### LISTED ENTRIES

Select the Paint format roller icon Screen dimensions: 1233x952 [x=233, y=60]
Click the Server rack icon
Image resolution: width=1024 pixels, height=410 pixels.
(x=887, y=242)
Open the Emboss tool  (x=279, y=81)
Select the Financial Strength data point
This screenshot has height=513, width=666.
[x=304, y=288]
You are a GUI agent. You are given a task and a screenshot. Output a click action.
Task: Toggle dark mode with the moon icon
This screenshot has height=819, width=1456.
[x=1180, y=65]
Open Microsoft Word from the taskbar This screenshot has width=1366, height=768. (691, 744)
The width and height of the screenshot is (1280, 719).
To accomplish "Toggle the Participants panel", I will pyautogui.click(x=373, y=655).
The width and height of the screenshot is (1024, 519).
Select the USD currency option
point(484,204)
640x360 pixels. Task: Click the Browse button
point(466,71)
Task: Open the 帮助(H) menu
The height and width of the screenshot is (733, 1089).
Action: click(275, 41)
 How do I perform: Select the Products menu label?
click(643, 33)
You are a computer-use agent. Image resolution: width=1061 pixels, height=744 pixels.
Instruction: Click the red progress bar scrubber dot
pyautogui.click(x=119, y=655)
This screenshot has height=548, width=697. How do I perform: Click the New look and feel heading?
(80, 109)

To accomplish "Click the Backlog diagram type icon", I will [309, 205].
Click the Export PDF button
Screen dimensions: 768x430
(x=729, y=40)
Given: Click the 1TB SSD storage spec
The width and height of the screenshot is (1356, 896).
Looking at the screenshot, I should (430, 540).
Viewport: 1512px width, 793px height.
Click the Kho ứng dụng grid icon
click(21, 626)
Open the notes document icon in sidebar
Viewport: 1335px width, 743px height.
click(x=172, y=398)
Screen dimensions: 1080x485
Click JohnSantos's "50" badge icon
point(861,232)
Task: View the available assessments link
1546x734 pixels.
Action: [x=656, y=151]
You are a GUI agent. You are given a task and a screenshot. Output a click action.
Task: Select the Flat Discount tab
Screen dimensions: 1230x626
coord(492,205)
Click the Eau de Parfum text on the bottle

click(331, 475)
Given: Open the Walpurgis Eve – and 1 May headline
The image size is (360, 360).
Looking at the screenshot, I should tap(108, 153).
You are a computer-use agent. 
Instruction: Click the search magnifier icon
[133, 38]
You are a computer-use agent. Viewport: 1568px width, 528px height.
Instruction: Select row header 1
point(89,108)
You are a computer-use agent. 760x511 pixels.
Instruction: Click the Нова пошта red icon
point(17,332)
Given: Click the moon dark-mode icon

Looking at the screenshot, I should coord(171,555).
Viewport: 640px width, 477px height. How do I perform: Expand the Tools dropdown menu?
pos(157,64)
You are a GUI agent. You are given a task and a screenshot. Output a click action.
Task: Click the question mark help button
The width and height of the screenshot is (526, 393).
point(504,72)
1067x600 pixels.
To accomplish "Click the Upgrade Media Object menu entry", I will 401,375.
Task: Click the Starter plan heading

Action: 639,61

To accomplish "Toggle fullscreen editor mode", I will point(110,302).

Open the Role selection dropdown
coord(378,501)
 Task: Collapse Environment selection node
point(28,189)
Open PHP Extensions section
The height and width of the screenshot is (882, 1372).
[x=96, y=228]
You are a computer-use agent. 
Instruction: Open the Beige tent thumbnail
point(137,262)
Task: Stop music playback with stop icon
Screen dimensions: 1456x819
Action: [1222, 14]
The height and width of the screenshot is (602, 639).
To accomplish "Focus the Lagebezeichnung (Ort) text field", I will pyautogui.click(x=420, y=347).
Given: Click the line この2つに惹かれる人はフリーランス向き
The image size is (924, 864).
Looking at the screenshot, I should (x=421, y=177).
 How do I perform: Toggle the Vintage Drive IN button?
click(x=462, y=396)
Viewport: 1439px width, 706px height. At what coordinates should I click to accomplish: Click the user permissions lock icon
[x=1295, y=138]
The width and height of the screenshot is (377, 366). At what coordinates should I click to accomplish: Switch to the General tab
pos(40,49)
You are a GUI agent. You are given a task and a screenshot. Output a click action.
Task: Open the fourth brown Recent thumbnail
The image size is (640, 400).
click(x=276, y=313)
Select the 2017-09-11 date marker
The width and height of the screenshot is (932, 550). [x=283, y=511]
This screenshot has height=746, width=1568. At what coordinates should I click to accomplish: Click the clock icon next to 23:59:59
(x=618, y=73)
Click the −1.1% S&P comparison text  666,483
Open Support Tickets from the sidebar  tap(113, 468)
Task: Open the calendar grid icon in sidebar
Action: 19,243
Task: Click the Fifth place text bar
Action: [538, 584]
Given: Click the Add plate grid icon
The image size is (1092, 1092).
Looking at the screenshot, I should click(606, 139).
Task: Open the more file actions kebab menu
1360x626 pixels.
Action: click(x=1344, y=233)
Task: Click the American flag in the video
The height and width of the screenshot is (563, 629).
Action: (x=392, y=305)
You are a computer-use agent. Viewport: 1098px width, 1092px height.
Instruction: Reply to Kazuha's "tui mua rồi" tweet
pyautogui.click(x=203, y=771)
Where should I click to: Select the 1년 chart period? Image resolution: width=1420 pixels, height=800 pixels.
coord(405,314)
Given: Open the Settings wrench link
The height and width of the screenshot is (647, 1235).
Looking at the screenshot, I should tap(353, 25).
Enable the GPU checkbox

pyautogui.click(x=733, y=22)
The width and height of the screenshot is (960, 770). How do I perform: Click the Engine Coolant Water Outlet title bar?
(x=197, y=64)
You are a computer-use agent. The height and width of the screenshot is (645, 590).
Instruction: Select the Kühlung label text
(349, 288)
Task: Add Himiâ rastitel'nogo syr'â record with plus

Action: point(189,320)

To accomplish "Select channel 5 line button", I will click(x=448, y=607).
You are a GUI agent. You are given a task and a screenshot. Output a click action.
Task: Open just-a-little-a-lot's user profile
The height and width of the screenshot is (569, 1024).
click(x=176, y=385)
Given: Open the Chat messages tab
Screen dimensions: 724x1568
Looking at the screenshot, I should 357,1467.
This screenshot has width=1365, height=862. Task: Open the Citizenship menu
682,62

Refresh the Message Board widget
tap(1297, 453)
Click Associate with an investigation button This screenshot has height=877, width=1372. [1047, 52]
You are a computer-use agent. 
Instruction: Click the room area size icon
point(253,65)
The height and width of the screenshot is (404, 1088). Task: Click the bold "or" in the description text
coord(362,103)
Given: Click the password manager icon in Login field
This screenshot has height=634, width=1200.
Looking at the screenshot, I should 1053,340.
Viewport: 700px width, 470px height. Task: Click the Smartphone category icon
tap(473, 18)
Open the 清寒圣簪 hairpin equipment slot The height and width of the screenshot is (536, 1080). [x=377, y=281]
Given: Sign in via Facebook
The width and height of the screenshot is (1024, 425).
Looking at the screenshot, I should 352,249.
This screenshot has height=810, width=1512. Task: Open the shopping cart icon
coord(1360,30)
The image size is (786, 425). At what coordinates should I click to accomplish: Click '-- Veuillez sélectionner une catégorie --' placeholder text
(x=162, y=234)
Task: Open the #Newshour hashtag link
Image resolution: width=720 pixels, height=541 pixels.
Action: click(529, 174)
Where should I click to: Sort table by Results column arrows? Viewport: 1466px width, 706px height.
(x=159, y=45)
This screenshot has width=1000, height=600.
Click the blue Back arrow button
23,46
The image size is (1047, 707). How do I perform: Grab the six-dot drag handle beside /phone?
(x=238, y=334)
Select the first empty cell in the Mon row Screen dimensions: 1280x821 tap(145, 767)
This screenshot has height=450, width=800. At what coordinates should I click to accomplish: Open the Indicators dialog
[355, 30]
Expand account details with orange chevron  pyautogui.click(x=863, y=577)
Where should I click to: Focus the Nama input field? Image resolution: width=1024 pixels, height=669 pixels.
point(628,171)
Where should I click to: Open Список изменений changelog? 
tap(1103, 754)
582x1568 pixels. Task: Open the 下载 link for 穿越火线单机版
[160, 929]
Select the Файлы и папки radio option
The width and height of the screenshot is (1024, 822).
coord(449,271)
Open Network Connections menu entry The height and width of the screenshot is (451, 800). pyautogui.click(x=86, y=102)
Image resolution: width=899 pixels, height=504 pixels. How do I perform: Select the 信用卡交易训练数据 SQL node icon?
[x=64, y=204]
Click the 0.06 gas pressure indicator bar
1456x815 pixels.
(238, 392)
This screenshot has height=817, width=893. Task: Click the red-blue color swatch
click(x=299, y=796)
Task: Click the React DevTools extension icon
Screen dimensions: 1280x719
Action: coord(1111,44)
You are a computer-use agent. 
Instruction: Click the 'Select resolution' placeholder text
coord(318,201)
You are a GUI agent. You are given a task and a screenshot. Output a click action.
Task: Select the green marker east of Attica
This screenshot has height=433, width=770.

######

| TASK ITEM |
From the data above, report how many lines hold the word "entry", answering with the number by itself.

| RESPONSE AREA |
2